As funny as this is, it's sad that Google doesn't offer something that actually searches for the stuff you enter and doesn't try to guess your intentions or randomly jump to "Did you really mean [...], dumbass?". Kinda like it did several years ago. Heavy use of + used to do that but the new "" replacement is more of a crapshoot.


There is a "verbatim" option, under the "more search tools" menu on the bottom left of the search results.


Thanks. Right you are!

http://support.google.com/websearch/bin/answer.py?hl=en&...

Seems to be a few months old.


Unfortunately, no option exists to turn it on by default for all searches.


I don't actually think it's funny that Google searches keep getting more crude and simplistic.


For most people, that is exactly what they need. And /that/ is the sad part.


Sadly it's not real and you still can't get google to search for the query you enter.


All you need to do is put quotes around the phrase. Or if you want pages that must contain all the words in any order, place quotes around each word. Or just use Verbatim Search: http://support.google.com/websearch/bin/answer.py?hl=en&...


I was pleased to learn Verbatim Search no longer requires you to spend several clicks per query to use it, but sad that you cannot set it as a permanent preference.


A minimized form of a search query with verbatim enabled:

http://www.google.com/search?tbs=li:1&q=britney+speers

Edit the search engine definition string in your browser to something like that...


Why don't they start by allowing you to search for substrings in email?


What do you mean, send your query off by email? Or search actual mails? How would they get them? Do you mean google mail?


In Gmail you can search your own mail but whole words only. Searching for PROPEL will not bring up an email containing the word PROPELLER for example.


The reason you can only search for whole words is that it's straightforward to build an inverted index for whole words, but it takes dramatically more storage to make an index to search for arbitrary substrings, since there are exponentially many substrings of each string, most of which you would never want to search for.


There's a data structure to solve this problem: the length 3 string. Google "trigram".

Russ Cox has even indexed regexp searches this way.


My old desktop-based email reader could do it though. I definitely feel like I lost something here. Even just a KEYWORD* search would be an improvement, and that does not require a bigger index.


Most likely it was just doing an unindexed search over the whole thing. This works, but requires a significant amount of resources - both CPU time and IOPS - for people with large amounts of email. It's also slow unless you have only a small amount of email or it's all in memory already. So it's not really feasible for a free, shared service that offers multiple gigabytes of storage space.


This page had me really excited up until the "only show pages that will be updated in the [next 24 hours, next week, next month]" option :(


I wish this was real.


How much would you pay to run a custom query against all of Google's index? Sounds interesting. Also, funny, Google spends a bit on creativity and get a large return with publicity every April 1st.

• To be done:
1. Reproduce word for word the stretch of the Google search discussion from "Edit the search" through "substrings in email?".
2. From the Google search discussion, list the time spans given in the option to show only pages that will be updated within them.
None of the entries that follow are needed for this work.

• Provided records:
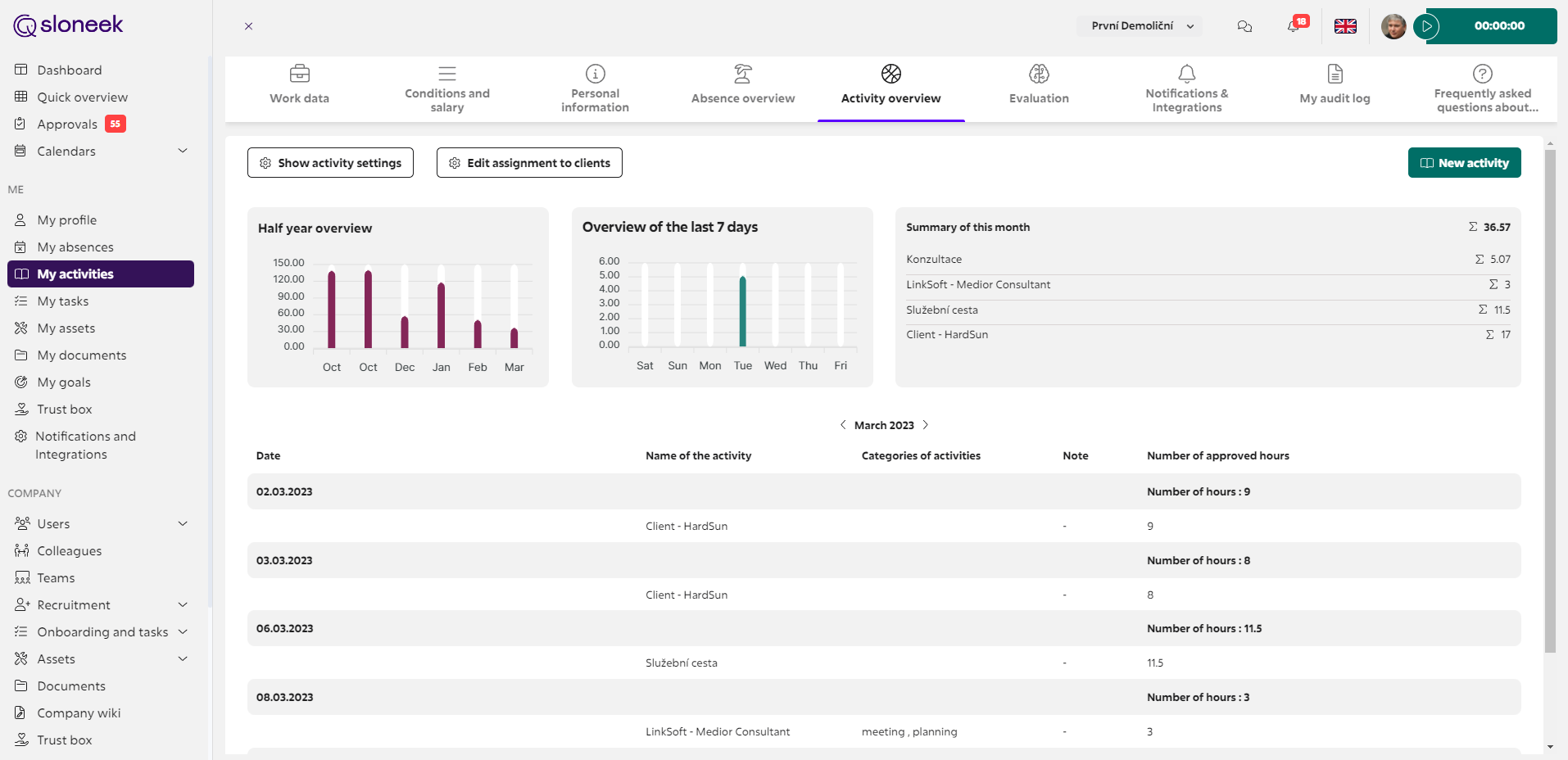Create a New activity
This screenshot has height=760, width=1568.
point(1464,163)
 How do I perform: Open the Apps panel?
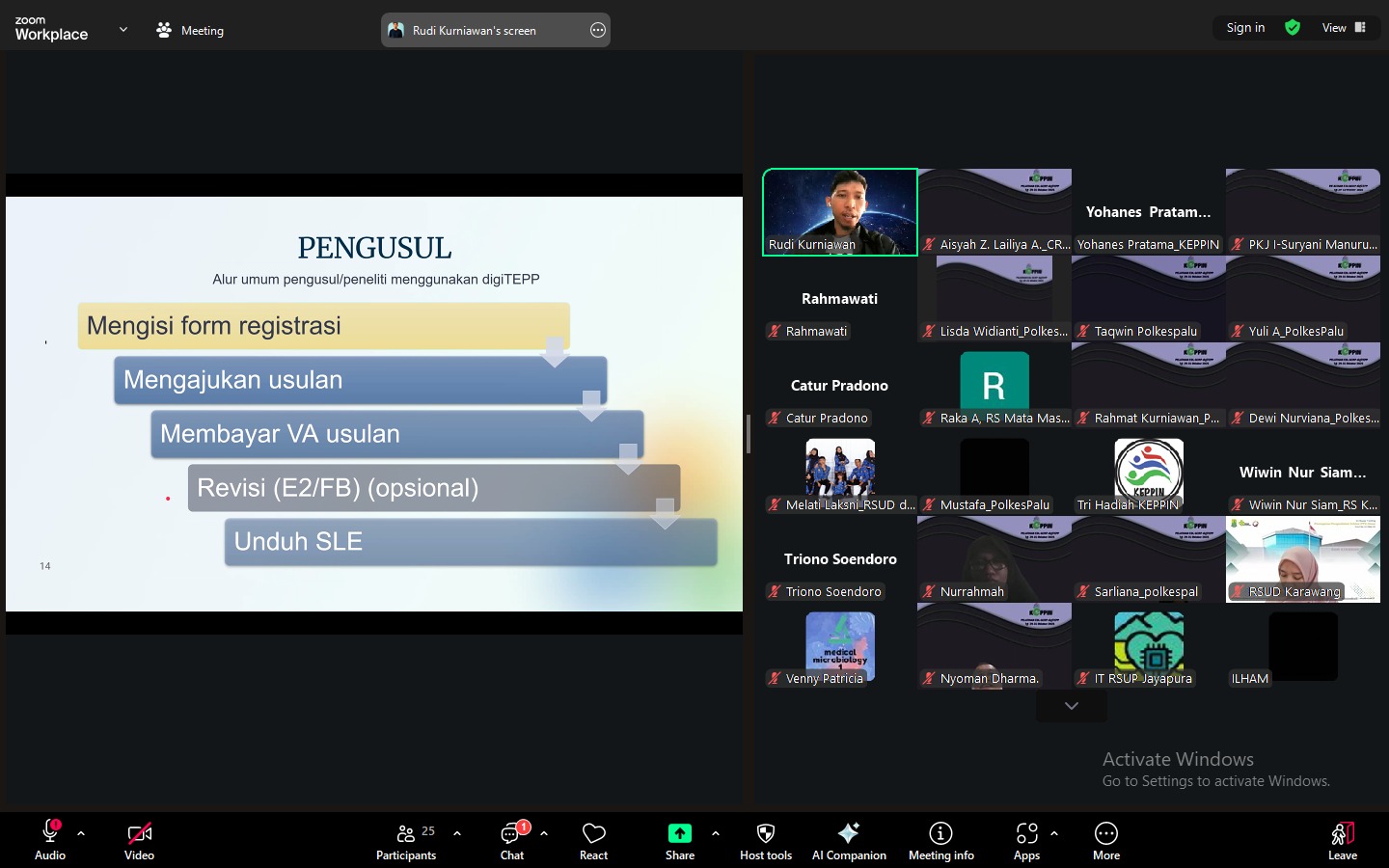point(1026,834)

• Full answers:
1.
Edit the search engine definition string in your browser to something like that...


Why don't they start by allowing you to search for substrings in email?

2.
- next 24 hours
- next week
- next month